Топ-менеджеры корпораций улыбались ему, как чужому ребенку, который описался на Кремлевской ёлке – с легкой досадой, хоть и на эмоционально положительном фоне. При этом у каждой из сторон складывалось впечатление, что другая сторона сидит на специальных препаратах, которые делают человека не восприимчивым к доводам рассудка.

Хореограф осознал, что во весь рост встала угроза потери себя. Деньги оказались и спасением, и поражением одновременно. И Залевский пытался понять, стоит ли одно другого. Не Пиррова ли это победа? Зачем ему театр, в котором он не сможет быть собой, не сможет воплощать свои замыслы? За всем этим Залевскому уже чудился заговор, единственной целью которого было унизить хореографа, лишить его творческой индивидуальности, уникальности. Теперь он понимал, как работали его коллеги: они продали спонсорам душу.

– Вы же спонсируете хореографа, который заработал свое имя до вас и ваших вложений! Вы же сами приходите в театр за сильными ощущениями, за потрясением! А если речь идет об имидже корпорации, сразу норовите стать святее Папы Римского. Что за двойные стандарты? Почему вас как зрителя устраивает постановка, а как спонсора – нет? Вы что, когда приходите на работу, перестаете быть людьми? Вы превращаетесь в колесики вашей корпоративной машины?! О! Кстати… хорошая тема для постановки, если трактовать буквально… В стилистике Дзиги Вертова… Дейнеки… Родченко… Локомотив капитализма… завтра же засяду за либретто! Вы только покажите мне разок вашего хозяина. Я просто понять хочу, каков на самом деле машинист. Он мне интересен как персонаж.

И тут судьба выдернула из рукава джокера – «машинистом» оказался Толик. Да-да, вспомнил Залевский, сделка с дьяволом гарантирует вам: только знакомые лица!

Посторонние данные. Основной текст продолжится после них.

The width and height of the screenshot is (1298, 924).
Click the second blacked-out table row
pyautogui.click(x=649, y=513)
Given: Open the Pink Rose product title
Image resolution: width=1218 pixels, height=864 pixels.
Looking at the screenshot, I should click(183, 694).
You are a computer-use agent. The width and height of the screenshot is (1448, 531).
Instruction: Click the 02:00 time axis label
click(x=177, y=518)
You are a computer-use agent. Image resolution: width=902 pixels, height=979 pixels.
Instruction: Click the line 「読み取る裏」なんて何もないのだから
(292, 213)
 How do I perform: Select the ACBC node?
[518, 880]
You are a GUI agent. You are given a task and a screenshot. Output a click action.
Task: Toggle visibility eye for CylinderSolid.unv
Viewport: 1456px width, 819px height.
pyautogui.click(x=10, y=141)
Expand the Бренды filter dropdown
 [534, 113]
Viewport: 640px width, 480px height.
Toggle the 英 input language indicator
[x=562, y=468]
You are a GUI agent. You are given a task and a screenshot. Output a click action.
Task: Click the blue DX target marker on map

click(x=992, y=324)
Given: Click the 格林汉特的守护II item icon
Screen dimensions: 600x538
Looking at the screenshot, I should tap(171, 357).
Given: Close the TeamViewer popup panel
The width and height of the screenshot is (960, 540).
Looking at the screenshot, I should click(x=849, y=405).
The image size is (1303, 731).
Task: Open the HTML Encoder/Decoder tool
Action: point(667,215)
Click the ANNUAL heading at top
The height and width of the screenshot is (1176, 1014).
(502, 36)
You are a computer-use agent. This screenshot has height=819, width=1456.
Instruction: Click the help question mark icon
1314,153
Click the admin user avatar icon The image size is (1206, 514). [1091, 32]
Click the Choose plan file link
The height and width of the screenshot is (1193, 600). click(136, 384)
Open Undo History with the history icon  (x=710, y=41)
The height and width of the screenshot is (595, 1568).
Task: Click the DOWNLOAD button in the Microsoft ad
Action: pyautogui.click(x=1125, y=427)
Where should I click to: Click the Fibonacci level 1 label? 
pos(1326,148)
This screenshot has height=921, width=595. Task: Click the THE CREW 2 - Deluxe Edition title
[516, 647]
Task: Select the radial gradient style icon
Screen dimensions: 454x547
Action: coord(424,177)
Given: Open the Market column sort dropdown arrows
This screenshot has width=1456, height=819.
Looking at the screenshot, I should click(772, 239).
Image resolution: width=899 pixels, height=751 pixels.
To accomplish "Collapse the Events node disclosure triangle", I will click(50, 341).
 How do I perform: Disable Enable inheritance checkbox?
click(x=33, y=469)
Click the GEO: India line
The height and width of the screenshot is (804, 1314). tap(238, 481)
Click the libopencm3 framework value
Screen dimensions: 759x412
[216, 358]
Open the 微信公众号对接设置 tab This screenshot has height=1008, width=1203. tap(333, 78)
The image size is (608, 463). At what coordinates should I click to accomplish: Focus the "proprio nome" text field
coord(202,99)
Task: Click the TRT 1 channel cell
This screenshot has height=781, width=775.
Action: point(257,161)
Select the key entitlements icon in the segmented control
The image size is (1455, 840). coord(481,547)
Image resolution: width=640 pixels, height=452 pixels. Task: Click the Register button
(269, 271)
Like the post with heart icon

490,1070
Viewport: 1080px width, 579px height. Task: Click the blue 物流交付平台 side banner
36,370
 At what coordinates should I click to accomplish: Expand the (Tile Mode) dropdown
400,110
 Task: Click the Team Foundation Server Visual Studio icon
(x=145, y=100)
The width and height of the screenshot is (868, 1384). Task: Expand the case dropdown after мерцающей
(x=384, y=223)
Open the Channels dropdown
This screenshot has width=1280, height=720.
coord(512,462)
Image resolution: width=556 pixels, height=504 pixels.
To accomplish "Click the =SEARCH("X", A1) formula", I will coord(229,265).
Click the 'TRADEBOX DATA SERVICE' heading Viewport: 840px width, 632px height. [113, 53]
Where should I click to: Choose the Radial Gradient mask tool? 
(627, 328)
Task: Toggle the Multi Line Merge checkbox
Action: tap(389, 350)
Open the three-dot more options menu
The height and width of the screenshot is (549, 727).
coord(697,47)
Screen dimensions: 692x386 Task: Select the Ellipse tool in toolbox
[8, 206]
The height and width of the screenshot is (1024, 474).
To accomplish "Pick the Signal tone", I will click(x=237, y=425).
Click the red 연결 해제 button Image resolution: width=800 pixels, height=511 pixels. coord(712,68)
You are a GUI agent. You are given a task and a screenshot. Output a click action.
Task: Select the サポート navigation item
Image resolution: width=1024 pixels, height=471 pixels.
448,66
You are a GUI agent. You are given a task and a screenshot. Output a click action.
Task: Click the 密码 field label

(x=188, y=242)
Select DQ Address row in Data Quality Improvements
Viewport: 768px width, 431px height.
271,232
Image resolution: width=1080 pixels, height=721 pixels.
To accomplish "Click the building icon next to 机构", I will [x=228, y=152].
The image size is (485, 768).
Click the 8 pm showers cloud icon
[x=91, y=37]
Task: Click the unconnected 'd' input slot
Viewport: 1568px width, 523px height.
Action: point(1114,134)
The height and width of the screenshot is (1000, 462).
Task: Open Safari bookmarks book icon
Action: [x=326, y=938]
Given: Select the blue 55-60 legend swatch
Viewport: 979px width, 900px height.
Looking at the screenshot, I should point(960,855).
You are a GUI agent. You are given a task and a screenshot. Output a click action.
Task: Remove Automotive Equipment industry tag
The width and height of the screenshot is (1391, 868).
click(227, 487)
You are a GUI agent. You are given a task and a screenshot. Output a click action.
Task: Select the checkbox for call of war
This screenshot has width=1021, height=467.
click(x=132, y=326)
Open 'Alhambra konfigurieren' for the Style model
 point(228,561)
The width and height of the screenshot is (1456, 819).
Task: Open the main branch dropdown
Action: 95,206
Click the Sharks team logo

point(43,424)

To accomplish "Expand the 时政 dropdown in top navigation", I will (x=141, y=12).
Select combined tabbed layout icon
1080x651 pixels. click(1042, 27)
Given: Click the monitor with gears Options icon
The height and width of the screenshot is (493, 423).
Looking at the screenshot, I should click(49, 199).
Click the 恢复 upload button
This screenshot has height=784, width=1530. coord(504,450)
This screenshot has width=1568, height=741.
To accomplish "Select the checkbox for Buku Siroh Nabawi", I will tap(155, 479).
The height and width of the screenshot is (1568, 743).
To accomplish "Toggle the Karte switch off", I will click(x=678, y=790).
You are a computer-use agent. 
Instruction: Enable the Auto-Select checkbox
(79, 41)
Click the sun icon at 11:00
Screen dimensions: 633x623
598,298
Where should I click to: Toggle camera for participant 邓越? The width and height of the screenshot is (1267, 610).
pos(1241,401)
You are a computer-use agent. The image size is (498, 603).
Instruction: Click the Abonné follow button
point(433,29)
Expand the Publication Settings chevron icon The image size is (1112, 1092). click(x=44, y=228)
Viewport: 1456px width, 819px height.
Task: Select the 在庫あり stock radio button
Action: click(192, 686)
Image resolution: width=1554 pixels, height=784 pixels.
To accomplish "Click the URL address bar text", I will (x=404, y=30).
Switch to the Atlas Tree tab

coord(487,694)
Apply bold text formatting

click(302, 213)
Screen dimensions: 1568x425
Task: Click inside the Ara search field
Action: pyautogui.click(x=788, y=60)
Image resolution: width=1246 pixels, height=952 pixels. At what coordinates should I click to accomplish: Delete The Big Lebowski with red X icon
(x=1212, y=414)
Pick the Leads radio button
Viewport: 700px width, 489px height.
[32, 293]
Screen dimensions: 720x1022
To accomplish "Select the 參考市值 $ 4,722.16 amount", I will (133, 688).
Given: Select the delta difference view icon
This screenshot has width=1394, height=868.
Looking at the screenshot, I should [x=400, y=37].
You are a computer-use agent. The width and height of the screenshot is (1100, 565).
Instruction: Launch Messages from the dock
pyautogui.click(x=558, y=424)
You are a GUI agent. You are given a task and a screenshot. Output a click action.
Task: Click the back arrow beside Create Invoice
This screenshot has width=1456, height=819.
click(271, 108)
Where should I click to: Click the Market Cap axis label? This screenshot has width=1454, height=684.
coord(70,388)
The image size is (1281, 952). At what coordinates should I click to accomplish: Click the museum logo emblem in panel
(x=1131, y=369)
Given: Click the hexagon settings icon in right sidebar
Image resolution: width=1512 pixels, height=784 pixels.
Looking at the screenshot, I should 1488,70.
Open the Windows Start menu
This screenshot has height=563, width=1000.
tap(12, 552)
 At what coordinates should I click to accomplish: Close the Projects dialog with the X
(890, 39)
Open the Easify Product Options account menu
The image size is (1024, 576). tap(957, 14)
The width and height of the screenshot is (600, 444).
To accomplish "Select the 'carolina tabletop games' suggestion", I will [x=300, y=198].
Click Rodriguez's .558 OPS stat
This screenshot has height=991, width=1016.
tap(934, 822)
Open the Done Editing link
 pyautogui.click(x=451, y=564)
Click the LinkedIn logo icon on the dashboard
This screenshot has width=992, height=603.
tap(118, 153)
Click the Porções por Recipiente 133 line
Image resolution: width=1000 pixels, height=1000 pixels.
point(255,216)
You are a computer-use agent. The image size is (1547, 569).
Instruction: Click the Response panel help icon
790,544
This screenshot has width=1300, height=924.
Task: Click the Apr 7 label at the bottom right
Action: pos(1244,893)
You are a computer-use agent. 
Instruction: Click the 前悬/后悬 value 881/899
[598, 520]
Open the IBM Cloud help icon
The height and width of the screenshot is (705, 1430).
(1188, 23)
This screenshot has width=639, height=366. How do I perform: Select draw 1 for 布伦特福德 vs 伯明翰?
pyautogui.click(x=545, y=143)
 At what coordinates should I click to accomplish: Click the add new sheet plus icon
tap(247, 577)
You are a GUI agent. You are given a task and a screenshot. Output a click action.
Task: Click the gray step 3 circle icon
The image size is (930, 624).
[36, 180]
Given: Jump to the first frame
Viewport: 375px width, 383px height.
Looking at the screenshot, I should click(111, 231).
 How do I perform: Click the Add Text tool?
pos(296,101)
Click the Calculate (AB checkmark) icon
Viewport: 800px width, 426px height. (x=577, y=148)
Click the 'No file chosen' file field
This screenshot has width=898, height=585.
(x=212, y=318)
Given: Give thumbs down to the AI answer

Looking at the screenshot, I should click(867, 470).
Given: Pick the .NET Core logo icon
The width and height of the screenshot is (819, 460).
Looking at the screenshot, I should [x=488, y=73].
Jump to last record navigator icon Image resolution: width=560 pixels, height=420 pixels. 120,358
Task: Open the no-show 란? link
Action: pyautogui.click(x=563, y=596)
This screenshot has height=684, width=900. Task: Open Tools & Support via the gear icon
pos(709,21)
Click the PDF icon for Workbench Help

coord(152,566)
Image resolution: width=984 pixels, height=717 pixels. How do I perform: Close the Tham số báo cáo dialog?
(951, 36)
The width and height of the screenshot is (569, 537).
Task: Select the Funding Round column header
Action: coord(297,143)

– Видишь ли, Залевский, я твои постановки не очень люблю. Зачем эти умышленно корявые позы? Зачем эпатировать публику просто ради эпатажа? Это не честно. Имей в виду, я не сам захотел тебя спонсировать. Это мои девки увидели твой SOS в соцсети и насели. Меня гораздо больше заводит вот тот пацан, которого мы видели в клубе. Без всяких, заметь, дорогостоящих декораций и костюмов haute couture. И он не стремится меня эпатировать. И поет он не про меня, а про себя. И я ему верю. И меня это трогает за живое.

– Да что в тебе живого-то? Ну и спонсировал бы его, – огрызнулся Залевский.

– Не могу, – вздохнул Толик. – Он в отечественном рейтинге звезд пока никто. Мои акционеры не дадут мне добро.

– А ты из своего кармана.

– Это развращает, – поморщился спонсор, – и не приносит радости, вкуса победы. Пусть прорывается сам. Завораживающее зрелище, надо тебе сказать!

Ах ты ж, сука, разозлился Залевский, тебе в кайф смотреть, как пацан барахтается… Вот и оплатил бы зрелище!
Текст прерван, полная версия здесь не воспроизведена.